Short exercise A:
Answer these questions about the passage on biorefinery optimizations, one per line, marked (i), (ii), and (iii):
(i) What percentage of sucrose goes to hydrogen production in Optimization B?
(ii) What range of GHG-intensity reductions relative to conventional petroleum products does the passage report?
(iii) Which acid is required for dehydration of 2,3-butanediol?
Short exercise B: Convert the records from the line containing "coordinates (663, 118)." through the end of the records, inclusive, into a Markdown table with the columns Row and Line. Leave out blank lines.

Page text:
— START —

Maximizing jet fuel production (Optimization B) is the only case in which on-site,
dedicated hydrogen production is required. We chose steam reforming of ethanol to model this
step; however many other options are also viable, e.g. reforming of biogas derived from
anaerobic digestion of vinasse, aqueous-phase reforming of sugar, or direct gasification of
bagasse (19). Our model suggests that 18% of sucrose is used to produce hydrogen via ethanol
(Pathway 1b), the remaining 82% is converted to jet fuel via 2,3-butanediol (Pathway 2), and all
hemicellulose is converted to jet fuel via 2-methylfuran (Pathway 4b); the final output is 100%
jet fuel. An attempt to maximize the lubricant base oil production (Optimization C) results in an
allocation similar to Optimization A: all sucrose is processed through Pathway 3b (lubricant via
ABE fermentation) and 29% of hemicellulose is routed through Pathway 4a. The remaining
71% of hemicellulose, is converted to 2-methylfuran, but unlike Optimization A, is ultimately
converted to C45 lubricant via Pathway 4c.
In each optimization, the GHG-intensity reductions relative to conventional petroleum
products are substantial, ranging from 57% to 81%. Fig. 3 shows GHG emissions broken down
by sectors directly responsible for emissions, including error bars to capture uncertainty
associated with power offset credits for the biorefinery. For example, GHG emissions released
at fertilizer manufacturing facilities are attributed to “Chemicals and fertilizers”, emissions
associated with grid electricity supplied to the facility are represented in “Upstream electricity
use”, and N2O emissions from sugarcane fields resulting from nitrogenous fertilizer application
are attributed to “Sugarcane cultivation and harvesting”. Further details on the life-cycle GHG
inventory are provided in the Supplementary Materials. Optimization B results in greater
emissions related to chemical production than A or C because of the sulfuric acid required for
dehydration of 2,3-butanediol, and subsequent sodium hydroxide needed to neutralize the acid
for disposal. The results for Optimizations A and C are most favorable, but are sensitive to the
uncertain fate of lubricants at their end-of-life.
Because automotive lubricant recycling practices vary geographically and reliable data is
scarce, we make assumptions based on available literature and conduct a sensitivity analysis.

— END —

Excerpted records:
— START —

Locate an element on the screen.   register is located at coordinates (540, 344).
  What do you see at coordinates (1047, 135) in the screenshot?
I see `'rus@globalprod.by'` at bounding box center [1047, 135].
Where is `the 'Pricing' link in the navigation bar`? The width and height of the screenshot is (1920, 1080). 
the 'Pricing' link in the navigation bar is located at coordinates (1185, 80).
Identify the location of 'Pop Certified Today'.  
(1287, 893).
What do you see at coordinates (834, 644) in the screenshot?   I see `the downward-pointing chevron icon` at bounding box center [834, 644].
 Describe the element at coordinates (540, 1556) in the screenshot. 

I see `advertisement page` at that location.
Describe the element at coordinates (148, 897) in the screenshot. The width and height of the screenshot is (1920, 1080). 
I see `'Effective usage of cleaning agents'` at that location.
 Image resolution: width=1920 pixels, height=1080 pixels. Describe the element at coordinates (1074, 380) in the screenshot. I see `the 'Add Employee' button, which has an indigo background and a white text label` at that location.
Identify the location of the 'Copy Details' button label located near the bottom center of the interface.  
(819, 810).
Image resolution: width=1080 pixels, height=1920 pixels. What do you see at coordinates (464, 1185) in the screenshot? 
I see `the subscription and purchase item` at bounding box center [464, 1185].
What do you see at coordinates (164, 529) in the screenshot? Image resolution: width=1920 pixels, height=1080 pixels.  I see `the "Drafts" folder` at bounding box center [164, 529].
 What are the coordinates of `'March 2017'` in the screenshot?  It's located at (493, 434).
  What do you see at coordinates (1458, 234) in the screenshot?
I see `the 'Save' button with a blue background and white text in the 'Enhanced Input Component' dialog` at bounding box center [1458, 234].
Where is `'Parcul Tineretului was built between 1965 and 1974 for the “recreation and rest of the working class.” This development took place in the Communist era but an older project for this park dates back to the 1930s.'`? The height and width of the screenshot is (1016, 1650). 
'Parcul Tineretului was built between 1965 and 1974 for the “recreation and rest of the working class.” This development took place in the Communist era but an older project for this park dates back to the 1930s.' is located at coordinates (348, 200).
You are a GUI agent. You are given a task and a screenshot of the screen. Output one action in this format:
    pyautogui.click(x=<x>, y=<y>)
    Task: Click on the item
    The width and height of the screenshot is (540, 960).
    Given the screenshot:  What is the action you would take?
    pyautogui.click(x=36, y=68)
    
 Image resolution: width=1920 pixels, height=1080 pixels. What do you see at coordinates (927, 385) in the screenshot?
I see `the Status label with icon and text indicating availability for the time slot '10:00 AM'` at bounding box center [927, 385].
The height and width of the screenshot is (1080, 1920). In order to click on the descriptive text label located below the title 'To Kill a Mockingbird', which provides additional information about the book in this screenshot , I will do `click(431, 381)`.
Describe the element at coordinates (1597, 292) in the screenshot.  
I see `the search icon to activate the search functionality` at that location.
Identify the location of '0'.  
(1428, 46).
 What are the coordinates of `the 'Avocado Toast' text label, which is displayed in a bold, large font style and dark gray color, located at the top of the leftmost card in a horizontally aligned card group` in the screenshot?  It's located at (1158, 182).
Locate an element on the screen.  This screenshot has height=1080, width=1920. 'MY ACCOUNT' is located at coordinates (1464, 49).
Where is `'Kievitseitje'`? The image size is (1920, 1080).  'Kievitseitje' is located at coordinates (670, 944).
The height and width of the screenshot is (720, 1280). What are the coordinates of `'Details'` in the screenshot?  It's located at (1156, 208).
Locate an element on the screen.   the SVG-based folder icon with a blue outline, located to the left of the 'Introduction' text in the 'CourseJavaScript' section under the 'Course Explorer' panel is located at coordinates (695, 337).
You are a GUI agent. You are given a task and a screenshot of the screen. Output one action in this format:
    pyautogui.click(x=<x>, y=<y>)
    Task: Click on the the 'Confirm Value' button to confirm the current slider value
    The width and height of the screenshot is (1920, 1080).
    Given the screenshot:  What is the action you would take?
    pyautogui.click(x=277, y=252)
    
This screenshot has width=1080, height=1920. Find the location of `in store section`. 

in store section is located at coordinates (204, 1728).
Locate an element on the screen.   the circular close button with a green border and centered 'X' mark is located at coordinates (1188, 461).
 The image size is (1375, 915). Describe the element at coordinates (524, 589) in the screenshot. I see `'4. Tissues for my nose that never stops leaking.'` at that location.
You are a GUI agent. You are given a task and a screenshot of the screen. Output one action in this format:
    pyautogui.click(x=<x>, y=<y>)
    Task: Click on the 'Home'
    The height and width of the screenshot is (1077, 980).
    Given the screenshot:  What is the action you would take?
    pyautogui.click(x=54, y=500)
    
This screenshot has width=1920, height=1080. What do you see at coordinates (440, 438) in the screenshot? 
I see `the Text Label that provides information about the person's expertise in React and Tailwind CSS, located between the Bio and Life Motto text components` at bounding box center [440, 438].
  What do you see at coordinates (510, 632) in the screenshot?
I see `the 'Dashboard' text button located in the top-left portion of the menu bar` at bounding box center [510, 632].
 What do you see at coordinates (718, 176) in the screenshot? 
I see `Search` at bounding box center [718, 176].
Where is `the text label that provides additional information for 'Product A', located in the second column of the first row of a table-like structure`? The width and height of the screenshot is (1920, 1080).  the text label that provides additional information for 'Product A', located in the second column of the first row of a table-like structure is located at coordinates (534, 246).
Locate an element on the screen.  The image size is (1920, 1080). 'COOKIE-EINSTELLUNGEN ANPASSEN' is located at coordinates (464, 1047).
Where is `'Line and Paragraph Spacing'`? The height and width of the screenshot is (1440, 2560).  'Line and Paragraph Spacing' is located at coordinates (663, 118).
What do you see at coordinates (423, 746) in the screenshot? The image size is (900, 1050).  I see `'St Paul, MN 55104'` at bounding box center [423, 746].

— END —

Problem solution A:
(i) 18%
(ii) 57% to 81%
(iii) Sulfuric acid

Problem solution B:
| Row | Line |
|---|---|
| 1 | Where is `'Line and Paragraph Spacing'`? The height and width of the screenshot is (1440, 2560).  'Line and Paragraph Spacing' is located at coordinates (663, 118). |
| 2 | What do you see at coordinates (423, 746) in the screenshot? The image size is (900, 1050).  I see `'St Paul, MN 55104'` at bounding box center [423, 746]. |